:: Supplied records ::
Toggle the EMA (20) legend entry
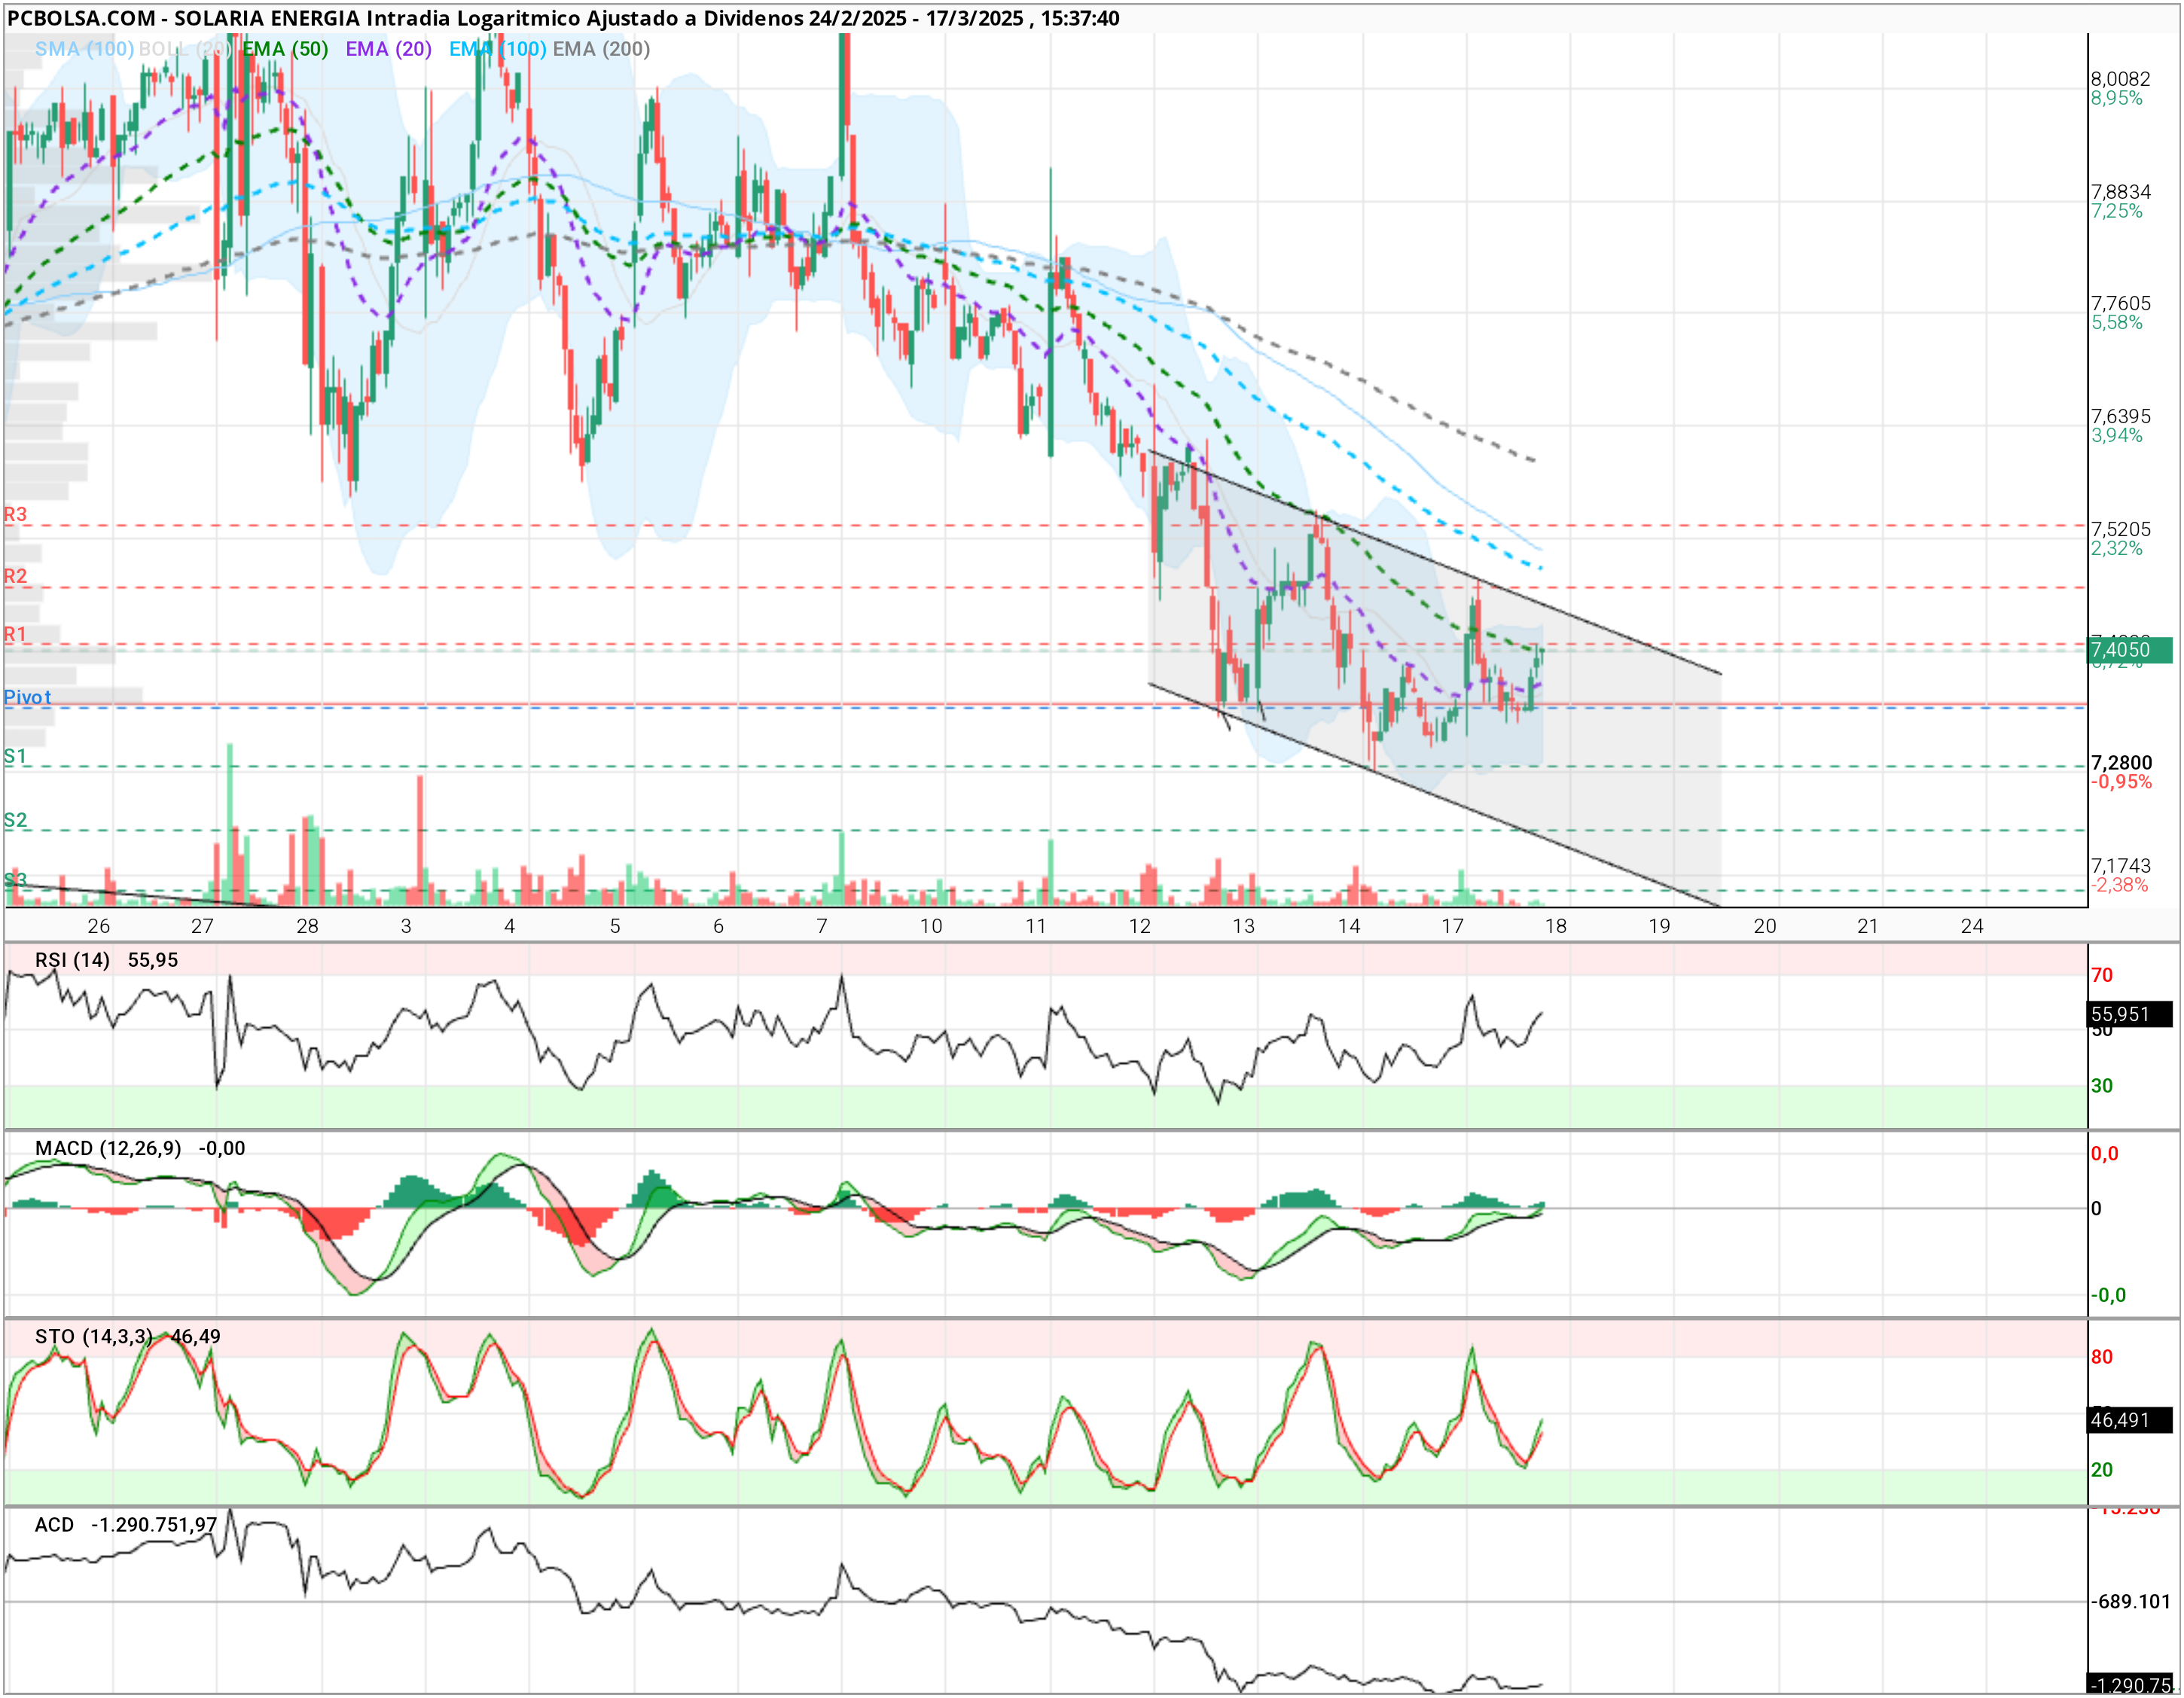The height and width of the screenshot is (1698, 2184). pyautogui.click(x=388, y=49)
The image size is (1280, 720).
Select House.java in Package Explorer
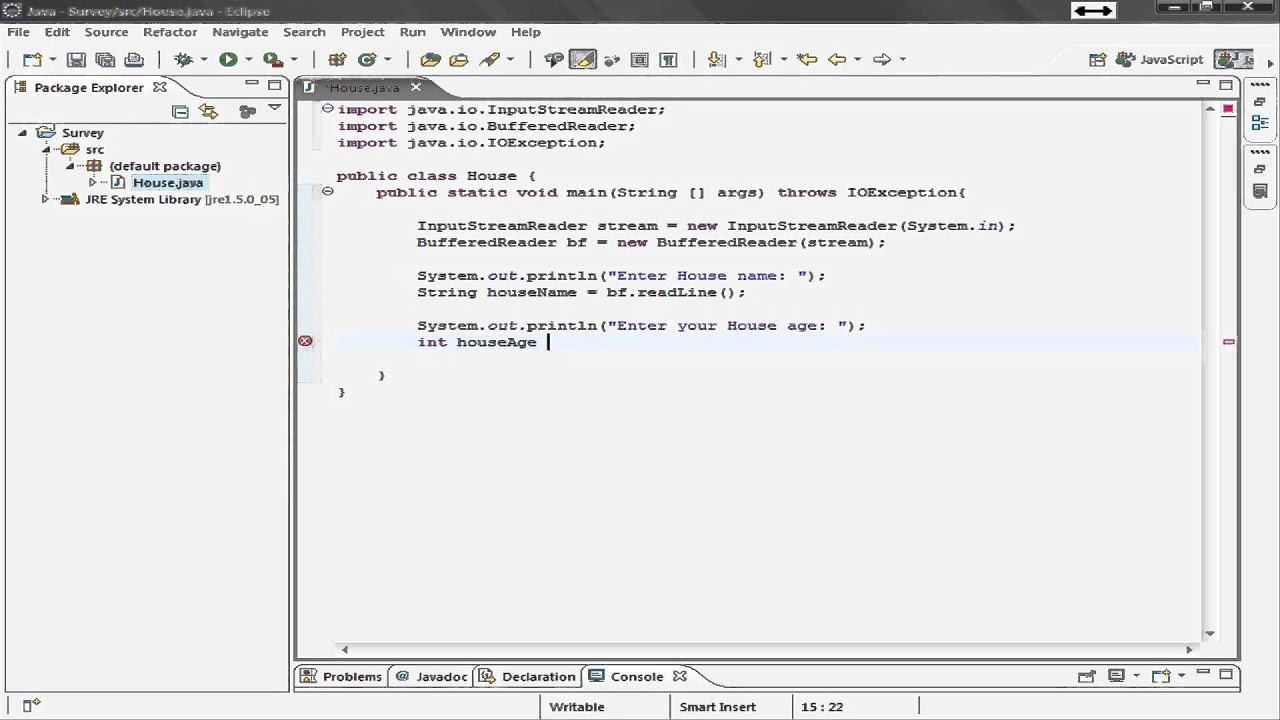click(167, 183)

:: Work instructions ::
Restate all of the material word for word. Keep out every picture.

:: Result for this task ::
Toggle the EMA (20) legend entry
The height and width of the screenshot is (1698, 2184). pyautogui.click(x=388, y=49)
The image size is (1280, 720).
Select House.java in Package Explorer
click(167, 183)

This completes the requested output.